In the mid-60s, when I was around eight, my Auntie Vera decided she would take me on a trolley bus. We travelled on a 155 to Wimbledon where we picked up the trolley bus to Belmont.  It might as well have been to Belize, such was my geographical lack of knowledge anywhere outside SW17.  Ironically I now live near there (Belmont, not Belize, where I still don’t quite know where it is (it is only near Belmont alphabetically)).

Three years on and I had my next out-of-Balham experience. I was selected to play for the school cricket team.  The first fixture was away at Sutton Manor (now Sutton Grammar).  I stood, with my dad, on the platform at Balham, looking in a direction I’d never been before (dad had assured me they’d all been lavender fields the week before).  I assumed that, before we even got to Sutton, we’d have fallen off the end of the world.

When I changed schools from Bec to Emanuel I discovered several of my new form-mates were into plane spotting. I asked my dad if this would possibly be something for me? He replied saying: as long as I knew what an ME109 looked like, I’d probably best stick to bus-spotting.  Any more fares, please?

Luxembourg Calling

luxmic

Until I was thirteen, I thought music was probably best heard under a thick blanket.

Armed with transistor radio, torch, blanket to muffle the sound of the transistor radio and ears which would make a pipistrelle bat jealous to listen out for potentially vituperative parents, in the evenings I would listen to Radio Luxembourg. I also had a pencil and paper to list the midweek Top 20. Unlike the BBC, who had their Top 20 inside Pick of the Pops, Radio Luxembourg’s offering was midweek.  My bed had so much stationery in it, it resembled a branch of WH Smith.

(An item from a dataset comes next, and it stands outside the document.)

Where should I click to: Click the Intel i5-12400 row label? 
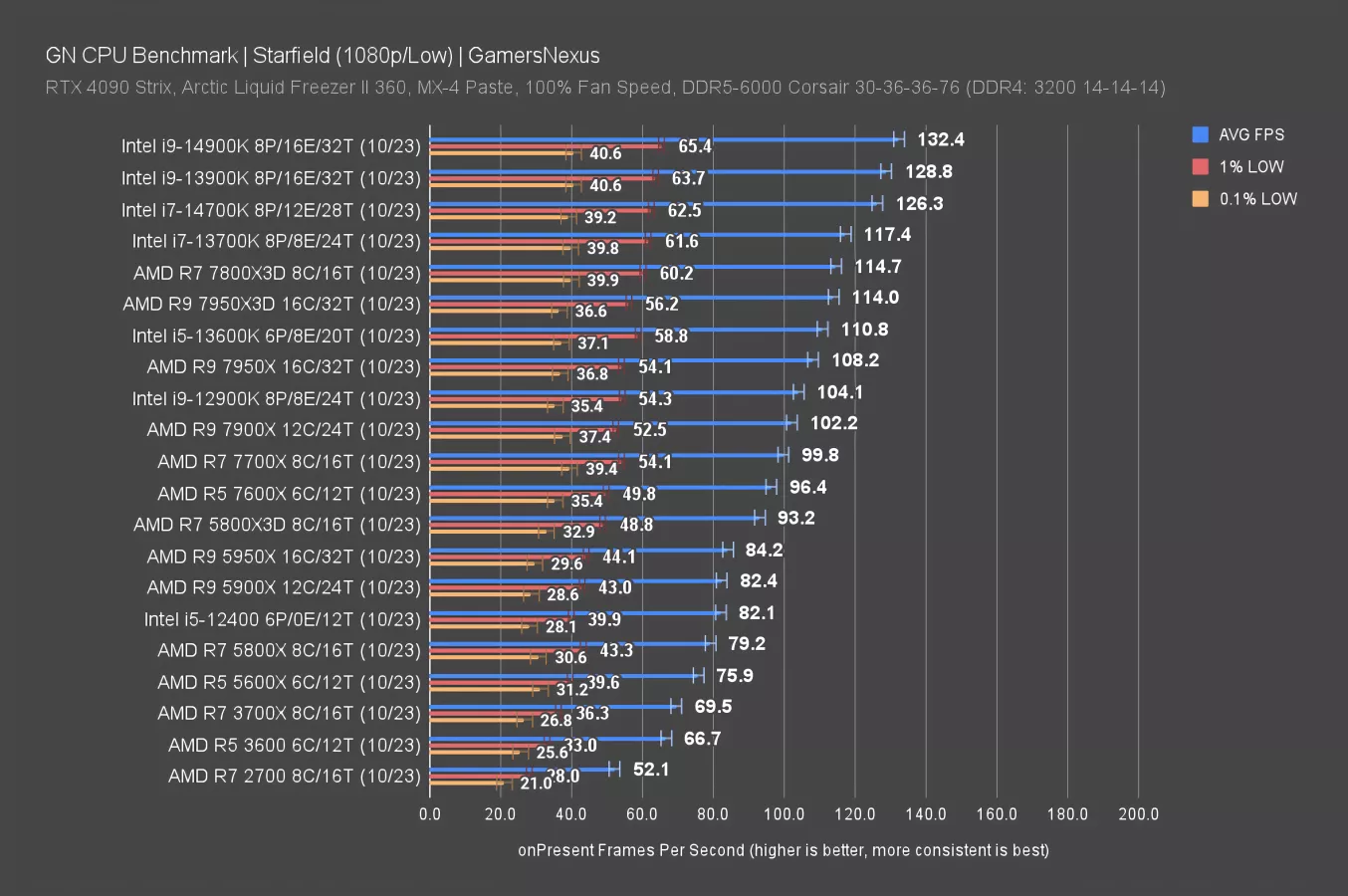pyautogui.click(x=282, y=619)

Because we lacked money, and to earn a few bob more, my father had a twice-weekly evening pools round around the back streets between Tooting High Street and St Benedict’s Hospital. My mum would drive him in our Austin A40 to his destination and follow him round (like kerb-crawling except my dad didn’t have the opportunity to stick his head in the car to ask “inside or out”).  I would sit in the back, listening to my radio.  These were days before car radios (which kept car radio theft down to a minimum); I would sit, one hand on the radio almost glued to my ear and the other on a pencil to write down the chart as it was unveiled.

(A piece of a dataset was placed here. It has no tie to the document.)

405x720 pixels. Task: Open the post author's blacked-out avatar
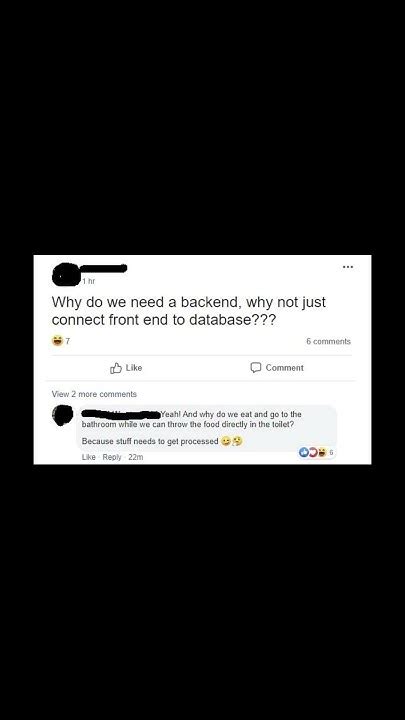pos(66,274)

Eventually we’d head home with my dad having been to one too many houses with people hiding behind their respective sofas. The chart, at this point, would only be about mid-way, so my sheet, with the numbers 10 to 1 remained blank.

By the time my strict parents had sent me to bed (ostensibly to sleep) the top five were yet to be revealed. Once the light was turned off, my listening post was hastily erected; important items were produced from under my pillow (this must have confused the Tooth Fairy).  My writing kit and torch came into their own as I rapidly wrote down (probably not grammatically correct) songs like, “signed, sealed, delivered, I’m yours”.

My interest in music coincided with my rapid eyesight decline (I have since learned my myopia was, due to another hobby discovered as a teenager, not helped, either!). I don’t think this was aided by some of the 70s bands having ridiculously long names – why couldn’t groups be called Lulu or Dana?  Why choose Dave, Dee, Dozy, Beaky, Mick and Tich?  If I’d have wanted to witness such names I’d have watched episodes of Trumpton.